#### WORK TO COMPLETE
Using the records below, please work out how many lines contain "SchulCMS"; answer with the number alone.

#### SUPPLIED RECORDS
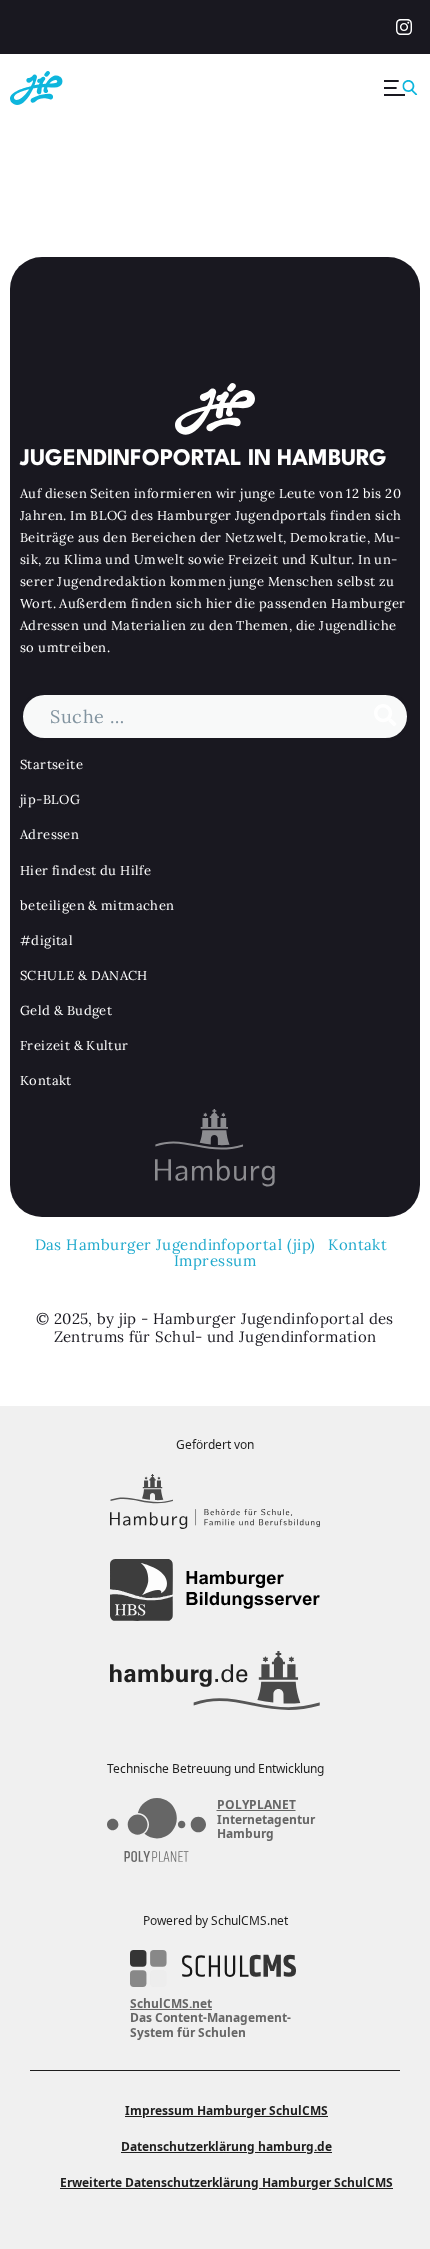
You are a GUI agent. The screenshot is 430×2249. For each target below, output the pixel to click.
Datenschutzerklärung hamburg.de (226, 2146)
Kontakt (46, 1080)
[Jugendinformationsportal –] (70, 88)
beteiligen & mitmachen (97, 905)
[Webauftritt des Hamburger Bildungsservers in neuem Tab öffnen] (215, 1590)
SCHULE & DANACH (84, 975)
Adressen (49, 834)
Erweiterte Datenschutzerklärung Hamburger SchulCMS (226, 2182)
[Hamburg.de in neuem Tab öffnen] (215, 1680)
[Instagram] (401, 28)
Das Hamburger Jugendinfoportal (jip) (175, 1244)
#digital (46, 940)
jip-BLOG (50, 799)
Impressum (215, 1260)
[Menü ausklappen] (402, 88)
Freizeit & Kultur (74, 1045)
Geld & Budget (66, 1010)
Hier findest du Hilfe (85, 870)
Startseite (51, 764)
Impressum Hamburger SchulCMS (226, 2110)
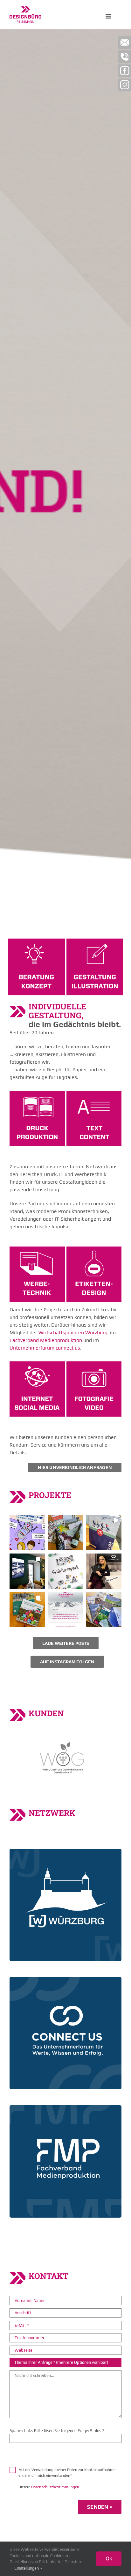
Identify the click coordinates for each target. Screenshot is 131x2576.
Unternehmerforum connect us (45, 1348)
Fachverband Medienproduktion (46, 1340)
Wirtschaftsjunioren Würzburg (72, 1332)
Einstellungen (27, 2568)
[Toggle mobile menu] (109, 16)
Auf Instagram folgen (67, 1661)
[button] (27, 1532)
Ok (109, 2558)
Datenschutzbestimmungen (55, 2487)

#### TASK RESPONSE
2